* Task
Reproduce the listing from the line with "Task: Click the Historial Clínico heading" to the line with "Viewport: 1333px width, 896px", changing "Profit" to "Revenue" and keeping everything else the same.

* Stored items
== == ==

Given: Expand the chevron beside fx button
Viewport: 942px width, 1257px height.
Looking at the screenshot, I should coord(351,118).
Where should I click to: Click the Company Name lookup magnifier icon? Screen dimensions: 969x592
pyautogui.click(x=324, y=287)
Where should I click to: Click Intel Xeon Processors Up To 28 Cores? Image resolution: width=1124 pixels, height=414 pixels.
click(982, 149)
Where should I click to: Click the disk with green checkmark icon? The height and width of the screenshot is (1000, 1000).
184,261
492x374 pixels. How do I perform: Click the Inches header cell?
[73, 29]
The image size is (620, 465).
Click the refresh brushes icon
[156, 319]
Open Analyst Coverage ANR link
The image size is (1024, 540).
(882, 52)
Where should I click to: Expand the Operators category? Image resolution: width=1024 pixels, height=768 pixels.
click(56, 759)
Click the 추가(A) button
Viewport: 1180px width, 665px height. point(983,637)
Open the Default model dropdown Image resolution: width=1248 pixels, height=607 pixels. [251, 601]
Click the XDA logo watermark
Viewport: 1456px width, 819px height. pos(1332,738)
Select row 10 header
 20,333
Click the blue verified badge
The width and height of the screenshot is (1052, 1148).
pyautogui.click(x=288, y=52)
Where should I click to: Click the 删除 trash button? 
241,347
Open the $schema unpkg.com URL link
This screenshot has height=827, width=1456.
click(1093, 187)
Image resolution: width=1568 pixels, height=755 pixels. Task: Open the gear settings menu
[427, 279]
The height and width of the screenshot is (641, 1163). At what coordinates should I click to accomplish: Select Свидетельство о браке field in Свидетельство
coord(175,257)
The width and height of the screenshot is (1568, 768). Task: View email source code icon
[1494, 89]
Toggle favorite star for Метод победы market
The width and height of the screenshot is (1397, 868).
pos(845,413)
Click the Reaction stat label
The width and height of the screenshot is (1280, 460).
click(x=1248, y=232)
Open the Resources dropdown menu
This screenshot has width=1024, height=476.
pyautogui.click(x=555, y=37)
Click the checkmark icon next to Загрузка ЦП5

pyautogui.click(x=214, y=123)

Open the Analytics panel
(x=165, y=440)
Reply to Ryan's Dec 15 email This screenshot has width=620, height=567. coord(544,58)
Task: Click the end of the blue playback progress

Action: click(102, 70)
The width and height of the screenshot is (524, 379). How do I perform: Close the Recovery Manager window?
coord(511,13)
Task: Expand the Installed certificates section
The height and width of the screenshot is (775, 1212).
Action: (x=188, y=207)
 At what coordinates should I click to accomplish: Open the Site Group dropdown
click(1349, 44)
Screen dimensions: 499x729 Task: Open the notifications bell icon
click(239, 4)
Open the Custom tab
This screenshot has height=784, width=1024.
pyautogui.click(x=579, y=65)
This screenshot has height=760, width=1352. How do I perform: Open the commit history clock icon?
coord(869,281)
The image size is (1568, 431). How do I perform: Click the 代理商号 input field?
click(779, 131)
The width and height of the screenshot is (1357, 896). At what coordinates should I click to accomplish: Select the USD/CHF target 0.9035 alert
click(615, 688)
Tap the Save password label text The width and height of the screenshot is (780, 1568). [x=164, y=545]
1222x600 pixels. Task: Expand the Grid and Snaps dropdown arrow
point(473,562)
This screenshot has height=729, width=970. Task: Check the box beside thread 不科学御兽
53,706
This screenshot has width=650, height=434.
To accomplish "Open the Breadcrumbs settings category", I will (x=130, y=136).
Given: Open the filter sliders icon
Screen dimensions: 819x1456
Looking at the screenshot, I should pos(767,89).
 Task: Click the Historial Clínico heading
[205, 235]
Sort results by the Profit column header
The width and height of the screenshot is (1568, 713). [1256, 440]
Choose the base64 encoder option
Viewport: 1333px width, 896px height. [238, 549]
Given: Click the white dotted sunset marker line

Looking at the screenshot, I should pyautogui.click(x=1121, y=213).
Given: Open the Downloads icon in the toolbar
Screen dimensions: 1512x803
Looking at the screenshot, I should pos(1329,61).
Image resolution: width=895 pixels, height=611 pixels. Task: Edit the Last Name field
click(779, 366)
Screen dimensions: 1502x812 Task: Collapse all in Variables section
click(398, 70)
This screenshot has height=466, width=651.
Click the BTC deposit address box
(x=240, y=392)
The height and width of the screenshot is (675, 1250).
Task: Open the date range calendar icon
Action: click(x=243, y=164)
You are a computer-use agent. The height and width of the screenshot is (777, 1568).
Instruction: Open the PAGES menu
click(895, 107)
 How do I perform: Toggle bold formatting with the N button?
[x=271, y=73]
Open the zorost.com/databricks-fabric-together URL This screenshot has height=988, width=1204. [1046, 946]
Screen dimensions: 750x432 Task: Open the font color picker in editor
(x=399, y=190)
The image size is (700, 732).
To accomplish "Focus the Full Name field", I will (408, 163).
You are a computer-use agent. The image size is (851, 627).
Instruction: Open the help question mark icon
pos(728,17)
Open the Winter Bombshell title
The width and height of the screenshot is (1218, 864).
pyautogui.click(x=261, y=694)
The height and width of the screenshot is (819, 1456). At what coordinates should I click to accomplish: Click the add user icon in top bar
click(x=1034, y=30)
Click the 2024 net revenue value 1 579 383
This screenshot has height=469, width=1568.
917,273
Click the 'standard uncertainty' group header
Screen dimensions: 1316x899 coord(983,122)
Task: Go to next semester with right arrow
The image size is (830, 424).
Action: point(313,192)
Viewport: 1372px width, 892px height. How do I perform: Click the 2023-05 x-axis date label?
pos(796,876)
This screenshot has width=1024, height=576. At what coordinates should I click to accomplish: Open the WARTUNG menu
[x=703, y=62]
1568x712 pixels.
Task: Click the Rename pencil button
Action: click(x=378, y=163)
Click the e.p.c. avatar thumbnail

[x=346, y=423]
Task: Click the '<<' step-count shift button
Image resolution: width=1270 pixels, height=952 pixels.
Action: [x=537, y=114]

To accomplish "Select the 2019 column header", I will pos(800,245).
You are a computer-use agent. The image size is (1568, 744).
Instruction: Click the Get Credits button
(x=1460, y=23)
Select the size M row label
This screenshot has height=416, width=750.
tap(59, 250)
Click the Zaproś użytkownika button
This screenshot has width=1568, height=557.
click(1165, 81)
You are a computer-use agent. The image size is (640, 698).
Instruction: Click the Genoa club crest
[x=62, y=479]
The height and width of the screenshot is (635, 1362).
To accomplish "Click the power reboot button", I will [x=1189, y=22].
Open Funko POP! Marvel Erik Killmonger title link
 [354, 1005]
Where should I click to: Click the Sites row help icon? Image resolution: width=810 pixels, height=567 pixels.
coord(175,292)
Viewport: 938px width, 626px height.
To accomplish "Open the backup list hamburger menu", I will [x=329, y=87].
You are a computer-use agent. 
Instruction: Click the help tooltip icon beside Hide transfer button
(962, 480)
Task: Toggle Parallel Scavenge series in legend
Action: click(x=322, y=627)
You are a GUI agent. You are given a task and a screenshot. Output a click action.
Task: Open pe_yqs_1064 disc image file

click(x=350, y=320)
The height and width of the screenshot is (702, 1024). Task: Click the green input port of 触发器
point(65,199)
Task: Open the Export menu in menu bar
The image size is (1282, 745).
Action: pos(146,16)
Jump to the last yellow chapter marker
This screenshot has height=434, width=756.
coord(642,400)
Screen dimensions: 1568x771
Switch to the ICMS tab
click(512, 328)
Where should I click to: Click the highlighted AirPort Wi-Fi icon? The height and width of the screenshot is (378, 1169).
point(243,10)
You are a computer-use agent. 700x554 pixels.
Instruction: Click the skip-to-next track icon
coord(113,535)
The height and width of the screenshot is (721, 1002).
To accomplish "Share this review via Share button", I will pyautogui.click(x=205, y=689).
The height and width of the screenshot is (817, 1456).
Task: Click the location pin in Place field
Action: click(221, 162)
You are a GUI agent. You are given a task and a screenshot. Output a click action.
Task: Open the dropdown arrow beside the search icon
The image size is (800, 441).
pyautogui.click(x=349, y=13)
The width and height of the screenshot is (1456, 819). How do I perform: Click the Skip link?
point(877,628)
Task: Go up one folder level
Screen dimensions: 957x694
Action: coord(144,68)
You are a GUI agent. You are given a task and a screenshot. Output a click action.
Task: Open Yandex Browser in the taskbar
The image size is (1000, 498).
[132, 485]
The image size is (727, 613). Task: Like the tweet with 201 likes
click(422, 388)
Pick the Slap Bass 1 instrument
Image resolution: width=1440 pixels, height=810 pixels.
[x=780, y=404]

== == ==

* Finished answer
 Task: Click the Historial Clínico heading
[205, 235]
Sort results by the Revenue column header
The width and height of the screenshot is (1568, 713). [1256, 440]
Choose the base64 encoder option
Viewport: 1333px width, 896px height. [238, 549]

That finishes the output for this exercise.